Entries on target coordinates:
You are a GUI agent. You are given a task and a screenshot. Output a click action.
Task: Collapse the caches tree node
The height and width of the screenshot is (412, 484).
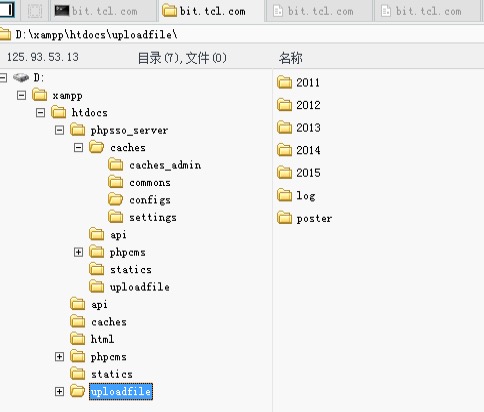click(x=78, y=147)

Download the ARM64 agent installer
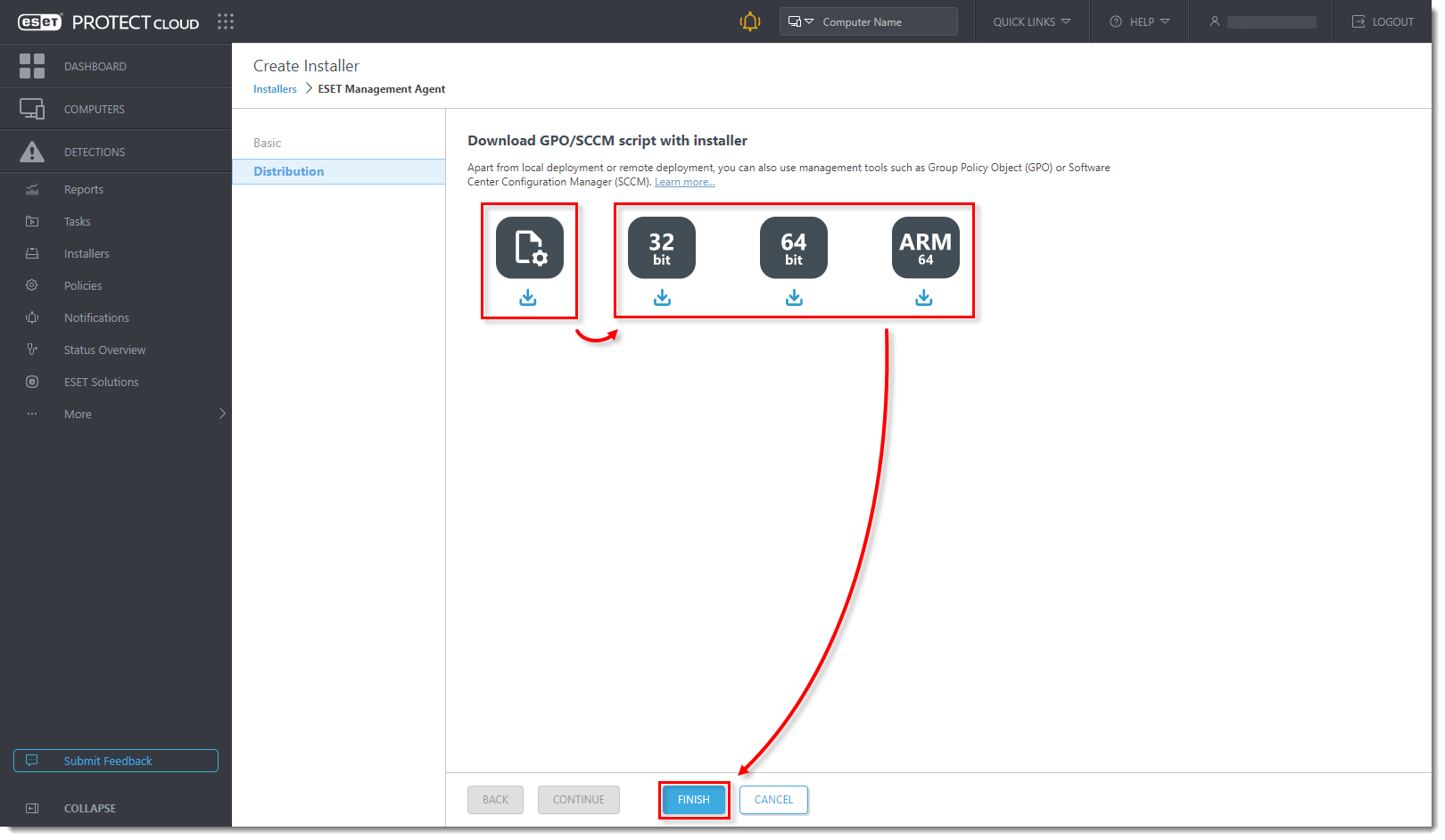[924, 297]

---

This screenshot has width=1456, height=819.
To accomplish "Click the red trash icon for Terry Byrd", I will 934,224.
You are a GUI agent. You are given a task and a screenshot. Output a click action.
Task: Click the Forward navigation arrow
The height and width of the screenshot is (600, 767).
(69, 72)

> _EXERCISE REQUIREMENTS_:
Tally the lines of the data above that contain the string "width", treating case as significant. Give only the number.

> _RESULT OF THE EXERCISE_:
3